**Data records**:
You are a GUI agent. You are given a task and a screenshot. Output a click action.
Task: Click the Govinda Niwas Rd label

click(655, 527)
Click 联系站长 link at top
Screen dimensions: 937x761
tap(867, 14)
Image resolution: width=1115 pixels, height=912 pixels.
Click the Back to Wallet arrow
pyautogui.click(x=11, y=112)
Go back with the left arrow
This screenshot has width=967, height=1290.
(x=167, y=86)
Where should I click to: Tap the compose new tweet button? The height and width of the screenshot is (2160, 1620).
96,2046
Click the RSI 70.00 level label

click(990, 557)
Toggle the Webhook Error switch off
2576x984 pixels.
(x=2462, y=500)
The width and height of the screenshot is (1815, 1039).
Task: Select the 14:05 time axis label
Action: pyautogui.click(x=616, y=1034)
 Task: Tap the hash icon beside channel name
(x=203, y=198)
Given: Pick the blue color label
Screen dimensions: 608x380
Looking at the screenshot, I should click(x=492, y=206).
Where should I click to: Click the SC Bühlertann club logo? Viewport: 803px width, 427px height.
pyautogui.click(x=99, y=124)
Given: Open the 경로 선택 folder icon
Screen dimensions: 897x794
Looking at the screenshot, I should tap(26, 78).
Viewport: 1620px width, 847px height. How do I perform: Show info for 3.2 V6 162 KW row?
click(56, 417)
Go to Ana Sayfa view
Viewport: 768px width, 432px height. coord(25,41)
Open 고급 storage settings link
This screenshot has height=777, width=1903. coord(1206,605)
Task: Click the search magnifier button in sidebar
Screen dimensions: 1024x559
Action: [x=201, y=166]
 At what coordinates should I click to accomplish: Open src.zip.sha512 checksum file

**Exercise requirements**: Among the lines above, find the one with "Click the RSI 70.00 level label" and the one with "Given: Open the 경로 선택 folder icon". Quote both and everything between them, exactly.

**Solution for this exercise**:
Click the RSI 70.00 level label

click(990, 557)
Toggle the Webhook Error switch off
2576x984 pixels.
(x=2462, y=500)
The width and height of the screenshot is (1815, 1039).
Task: Select the 14:05 time axis label
Action: pyautogui.click(x=616, y=1034)
 Task: Tap the hash icon beside channel name
(x=203, y=198)
Given: Pick the blue color label
Screen dimensions: 608x380
Looking at the screenshot, I should click(x=492, y=206).
Where should I click to: Click the SC Bühlertann club logo? Viewport: 803px width, 427px height.
pyautogui.click(x=99, y=124)
Given: Open the 경로 선택 folder icon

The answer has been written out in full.